In questo caso non smentiscono la mia teoria né il padre di Bubba né i genitori di Sean; ed entrambi per un motivo simile: vogliono, infatti, che i loro figli siano a loro immagine e somiglianza, seguendo un percorso prestabilito che si sono fatti nella testa e non considerando né i loro desideri né i loro sentimenti.

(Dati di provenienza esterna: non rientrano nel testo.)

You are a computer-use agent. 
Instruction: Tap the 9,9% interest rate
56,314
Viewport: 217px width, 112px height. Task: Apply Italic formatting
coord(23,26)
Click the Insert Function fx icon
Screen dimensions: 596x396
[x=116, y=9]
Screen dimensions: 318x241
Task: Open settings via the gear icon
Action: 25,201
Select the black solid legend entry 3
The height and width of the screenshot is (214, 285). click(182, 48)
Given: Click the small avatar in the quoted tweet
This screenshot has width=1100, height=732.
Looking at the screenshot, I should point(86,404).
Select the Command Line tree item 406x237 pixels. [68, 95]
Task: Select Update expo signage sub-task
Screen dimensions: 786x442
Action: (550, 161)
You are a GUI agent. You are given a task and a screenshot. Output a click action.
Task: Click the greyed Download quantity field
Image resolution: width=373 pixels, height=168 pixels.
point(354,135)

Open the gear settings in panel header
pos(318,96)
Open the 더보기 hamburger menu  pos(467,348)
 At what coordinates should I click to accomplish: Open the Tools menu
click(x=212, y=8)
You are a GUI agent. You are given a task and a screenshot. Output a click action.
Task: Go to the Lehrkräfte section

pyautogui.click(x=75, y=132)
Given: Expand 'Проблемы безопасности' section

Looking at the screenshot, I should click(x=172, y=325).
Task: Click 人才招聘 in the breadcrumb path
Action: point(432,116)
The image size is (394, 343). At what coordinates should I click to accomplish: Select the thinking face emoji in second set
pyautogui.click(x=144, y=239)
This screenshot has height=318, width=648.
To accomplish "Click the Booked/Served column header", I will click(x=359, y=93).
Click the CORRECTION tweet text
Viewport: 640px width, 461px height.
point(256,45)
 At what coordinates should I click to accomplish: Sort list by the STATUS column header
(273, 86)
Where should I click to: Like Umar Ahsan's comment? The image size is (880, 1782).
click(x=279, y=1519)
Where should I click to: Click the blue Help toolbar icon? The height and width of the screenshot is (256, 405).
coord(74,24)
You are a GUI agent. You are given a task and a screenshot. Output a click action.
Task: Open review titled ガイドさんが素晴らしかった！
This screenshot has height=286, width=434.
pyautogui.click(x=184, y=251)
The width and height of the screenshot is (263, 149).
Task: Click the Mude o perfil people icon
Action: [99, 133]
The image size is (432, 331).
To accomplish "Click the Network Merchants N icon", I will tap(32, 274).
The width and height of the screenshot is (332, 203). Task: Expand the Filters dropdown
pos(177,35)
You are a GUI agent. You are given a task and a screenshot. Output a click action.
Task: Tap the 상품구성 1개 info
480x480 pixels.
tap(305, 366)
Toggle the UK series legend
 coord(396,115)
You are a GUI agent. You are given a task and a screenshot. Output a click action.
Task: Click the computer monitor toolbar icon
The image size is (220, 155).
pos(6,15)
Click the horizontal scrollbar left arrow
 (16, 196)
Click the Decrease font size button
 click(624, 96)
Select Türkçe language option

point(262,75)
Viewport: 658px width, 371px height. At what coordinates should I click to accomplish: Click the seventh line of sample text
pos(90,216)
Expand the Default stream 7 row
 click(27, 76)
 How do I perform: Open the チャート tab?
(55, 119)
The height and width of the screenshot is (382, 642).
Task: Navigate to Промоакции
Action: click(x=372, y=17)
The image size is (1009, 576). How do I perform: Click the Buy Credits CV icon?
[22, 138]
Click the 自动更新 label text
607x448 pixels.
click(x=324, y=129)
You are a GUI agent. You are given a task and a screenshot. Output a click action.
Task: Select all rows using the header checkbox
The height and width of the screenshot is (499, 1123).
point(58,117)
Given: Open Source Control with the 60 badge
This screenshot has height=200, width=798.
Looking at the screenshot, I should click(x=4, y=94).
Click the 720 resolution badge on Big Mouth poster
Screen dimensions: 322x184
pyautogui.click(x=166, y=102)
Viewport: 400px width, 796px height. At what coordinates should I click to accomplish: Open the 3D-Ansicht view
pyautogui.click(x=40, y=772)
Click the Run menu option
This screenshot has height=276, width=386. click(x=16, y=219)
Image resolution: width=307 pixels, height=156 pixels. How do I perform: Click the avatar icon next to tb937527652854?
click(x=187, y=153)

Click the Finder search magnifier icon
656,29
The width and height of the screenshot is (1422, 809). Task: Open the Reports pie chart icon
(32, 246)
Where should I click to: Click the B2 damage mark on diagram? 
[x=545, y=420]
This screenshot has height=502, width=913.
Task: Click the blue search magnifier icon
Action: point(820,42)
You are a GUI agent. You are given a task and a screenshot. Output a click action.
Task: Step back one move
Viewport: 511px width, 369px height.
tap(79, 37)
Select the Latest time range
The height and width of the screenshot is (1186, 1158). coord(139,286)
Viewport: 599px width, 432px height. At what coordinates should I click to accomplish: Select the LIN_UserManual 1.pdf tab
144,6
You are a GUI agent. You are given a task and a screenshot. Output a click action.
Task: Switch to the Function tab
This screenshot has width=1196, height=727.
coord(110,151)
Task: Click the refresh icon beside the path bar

Il padre di Bubba è un uomo orribile, cattivo e rancoroso. Anche se poi le autrici cercano di spiegare il perché con quella rivelazione eclatante che tanto eclatante per me non è stata, avendo larga esperienza di lettura Romance, onestamente trovo che sia stato un padre terrificante e che niente possa giustificare il modo in cui ha trattato il suo unico figlio per decenni. Nessun genitore dovrebbe denigrare il proprio figlio, lavarsene le mani o farlo sentire una nullità solo perché non fa quello che ci eravamo aspettato né, tanto meno, dargli dello stupido e dell’incapace, perché poi finirà per crederci e comportarsi come tale. Capisco che veder cadere i propri sogni sia doloroso, ma i genitori fanno i figli per crescerli e amarli, lasciandoli però liberi di essere individui a se stanti e non copie conformi di se stessi. Non sono bambolotti, ma esseri umani; non credo sia così difficile da capire.
Per quanto riguarda i genitori di Sean, mi sono ritrovata a pensare che è proprio vero che la tua bravura e intelligenza in un campo specifico non faccia di te una persona intelligente in generale. Puoi anche avere una laurea in Genetica ed essere due completi ignoranti, come in questo caso. Giudicanti e altezzosi, si credono chissà chi solo perché hanno un lavoro di quel tipo, senza considerare cosa vuole Sean (e manipolandolo a più riprese per ottenere ciò che vogliono loro) e giudicando Bubba senza dargli nemmeno una possibilità di farsi conoscere solo perché è uno sportivo e non diventerà un dottore. L’ho trovato un comportamento così gretto e meschino che sarei voluta entrare nelle pagine del libro e lanciarli fuori dalla finestra della loro raffinata casa anni ’50 dove, è chiaro, sia rimasta anche la loro mentalità.
Insomma, una storia davvero carina che si chiude con un misterioso invito che, parola delle autrici, scopriremo nel terzo volume. Perciò mi chiedo: quando uscirà? Sono super impaziente!